Текст для чтения
┌──
А. Д. Сахаров выступал как «посол перестройки» за рубежом — его слову верили ведущие государственные деятели Запада. Он выдвигал новые конструктивные идеи огромного значения. Нельзя не поражаться, читая материалы его выступления на «Форуме за безъядерный мир, за международную безопасность» уже в феврале 1987 г. Намечая пути к разоружению, обсуждая ядерную стратегию [3, с. 51], он выступал как специалист, и его идеи (отказ от «принципа пакета» и др.) были воплощены в международной политике нашей страны (конечно, я не могу судить, насколько они понимались и без него). В последующей бурной политической деятельности можно кое с чем в его конкретных действиях не соглашаться — никто, даже великие люди, не застрахованы от ошибок. Но он предстал перед всем миром — и прежде всего перед нашим народом — как символ чистоты и справедливости, чуждый политиканству (и потому его нельзя назвать «политиком», которому оно порой необходимо), невосприимчивым к поношениям, которыми осыпали его люди, остававшиеся в тисках прежней, десятилетиями вдалбливавшейся в них идеологии, не доросшие до подлинно демократического сознания.
Я хотел бы воспоминания об этом этапе закончить словами о чисто личных качествах Андрея Дмитриевича.
Ныне покойный товарищ А. Д. и по университету, и по аспирантуре М. С. Рабинович (см. его воспоминания в [1]) говорит, что в те времена он чувствовал себя по существу одиноким. Эти же слова я услышал недавно от Елены Георгиевны. В. Л. Гинзбург (см. его статью в [1]) считает, что к А. Д. применима характеристика, данная Эйнштейну его биографом А. Пайсом:
Но если он и был «одинок», «отстранен», то это непостижимым образом совмещалось с его эмоциональностью и силой чувства к другим людям. Только в «одиночестве» ему было бы холодно.
В самом деле, он сам пишет, какое потрясение он испытал от смерти его первой жены, Клавдии Алексеевны. О силе его глубокого чувства к Елене Георгиевне, «Люсе», может теперь судить каждый по обоим томам его воспоминаний: «Воспоминания» и «Горький-Москва, далее везде».
└──
Извлечённые данные
┌──
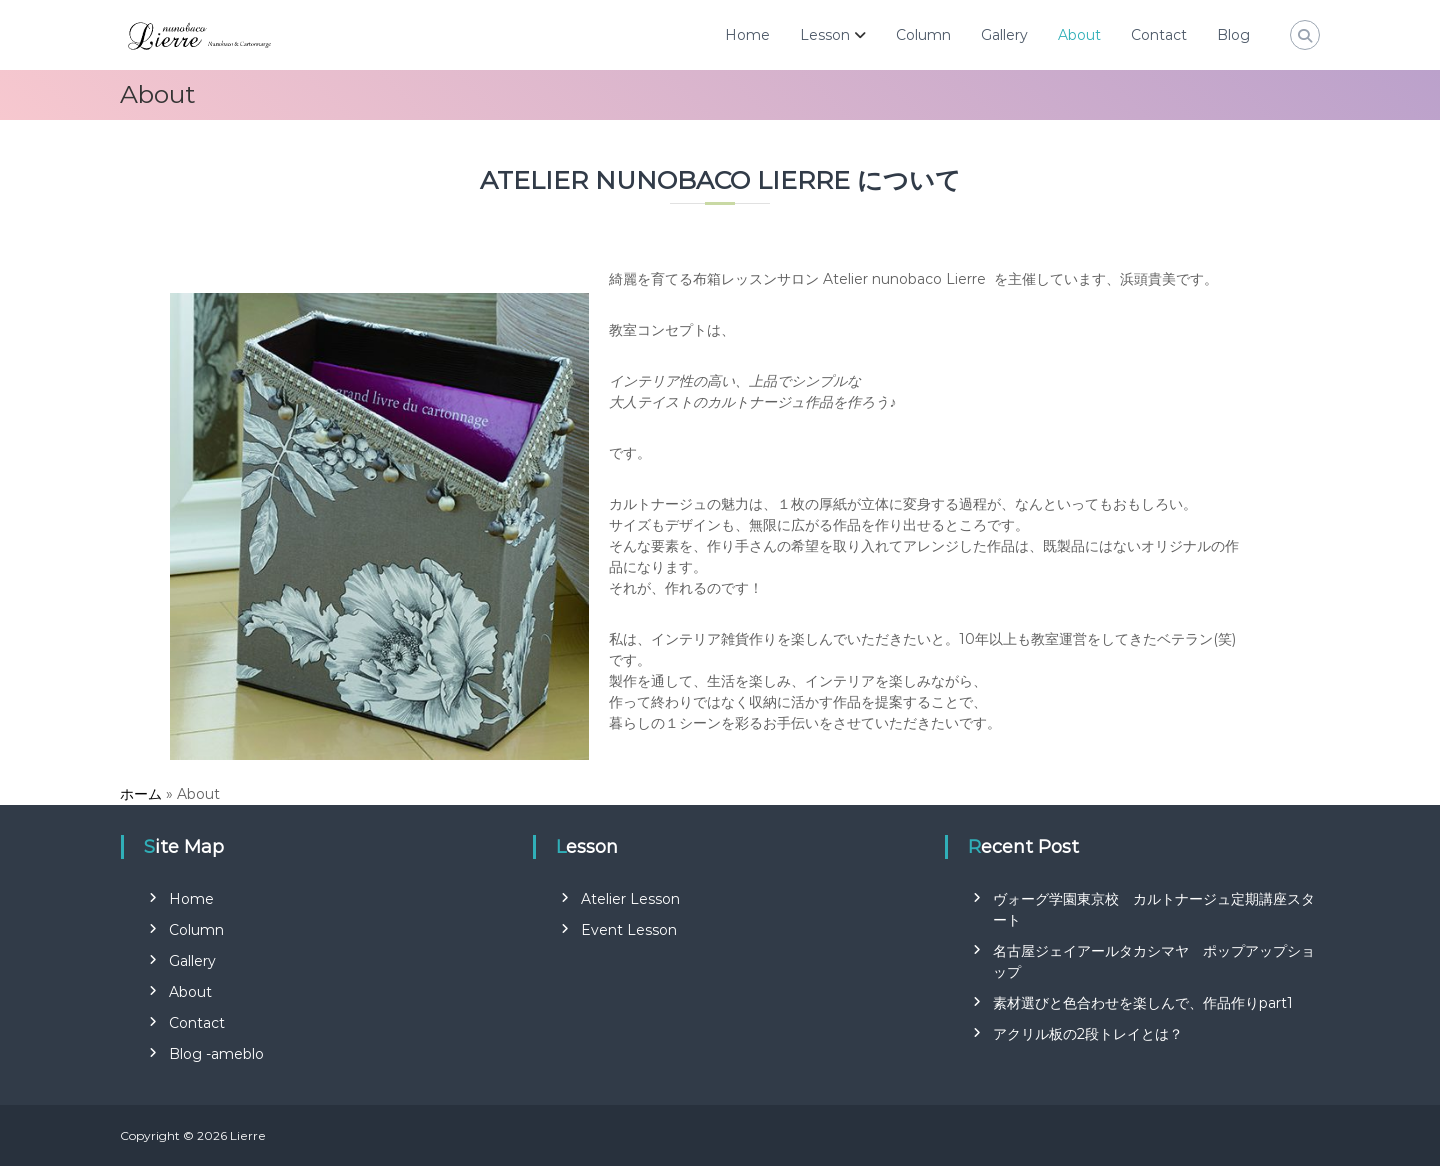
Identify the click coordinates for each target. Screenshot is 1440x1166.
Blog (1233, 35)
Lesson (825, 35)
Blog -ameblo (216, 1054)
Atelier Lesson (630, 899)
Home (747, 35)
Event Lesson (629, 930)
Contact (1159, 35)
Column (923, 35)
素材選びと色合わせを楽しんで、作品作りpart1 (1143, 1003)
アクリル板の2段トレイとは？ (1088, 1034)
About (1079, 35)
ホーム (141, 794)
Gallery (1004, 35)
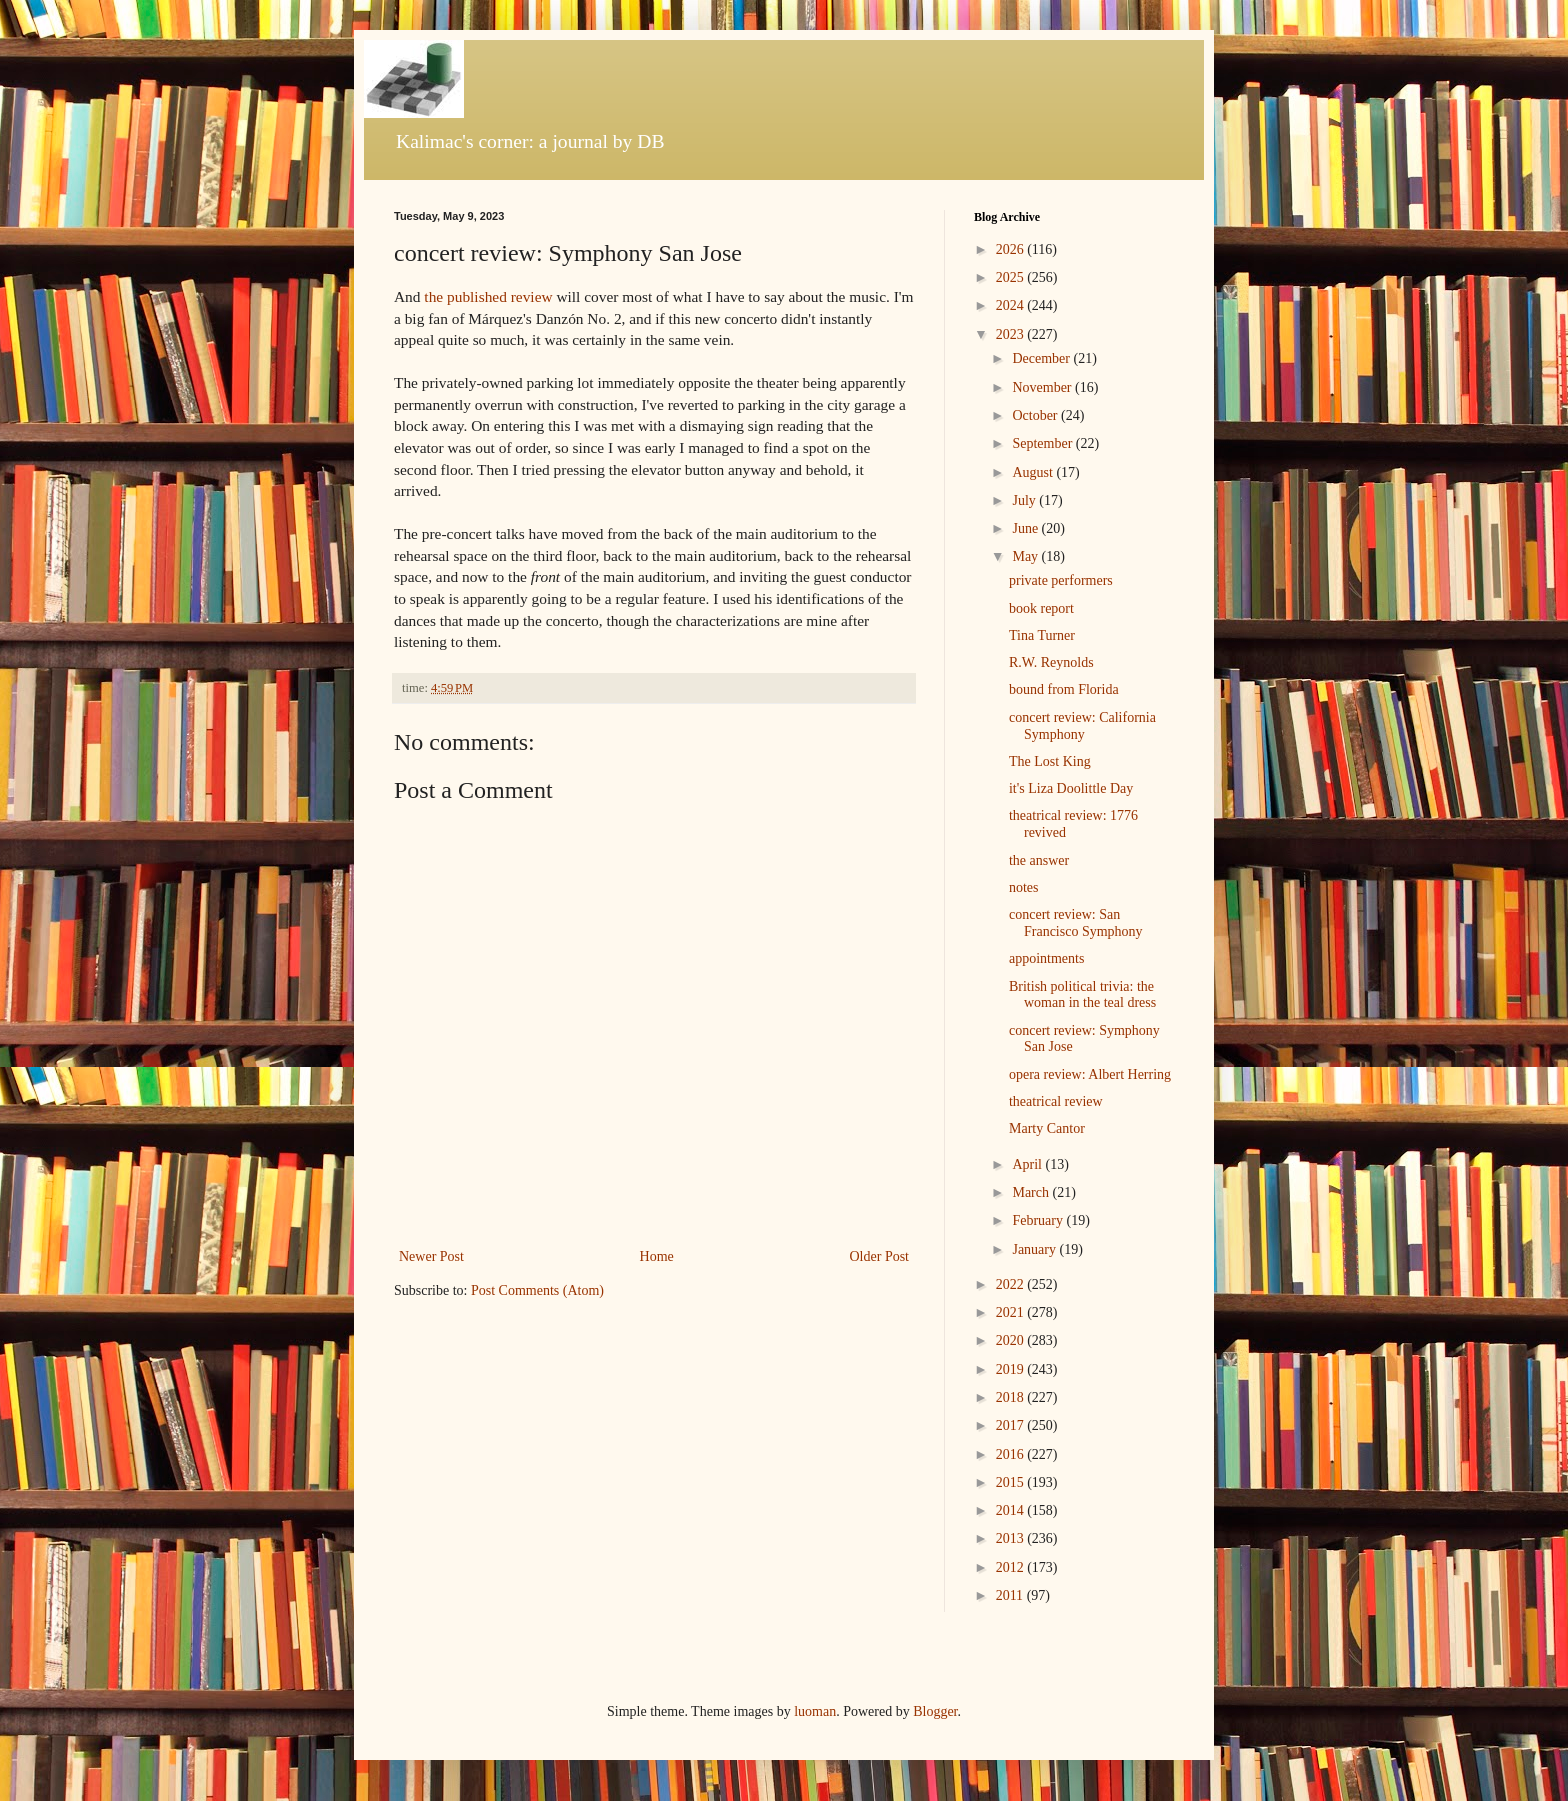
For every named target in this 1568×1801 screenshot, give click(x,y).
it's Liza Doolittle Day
└──
┌──
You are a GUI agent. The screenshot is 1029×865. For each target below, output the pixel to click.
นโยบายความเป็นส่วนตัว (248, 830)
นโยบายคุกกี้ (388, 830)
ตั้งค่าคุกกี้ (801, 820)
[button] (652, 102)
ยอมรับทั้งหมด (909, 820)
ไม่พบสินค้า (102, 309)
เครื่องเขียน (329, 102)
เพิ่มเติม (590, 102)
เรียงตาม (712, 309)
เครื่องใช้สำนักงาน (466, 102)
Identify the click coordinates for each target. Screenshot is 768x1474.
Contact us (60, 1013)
└──
Задание
Ответьте по тексту для чтения на три вопроса:
(а) На каком форуме А. Д. Сахаров выступил в феврале 1987 г.?
(б) Кто был товарищем А. Д. и по университету, и по аспирантуре?
(в) Как звали первую жену Андрея Дмитриевича?

Ответ
(а) Он выступил на «Форуме за безъядерный мир, за международную безопасность».
(б) Его товарищем и по университету, и по аспирантуре был М. С. Рабинович.
(в) Его первую жену звали Клавдия Алексеевна.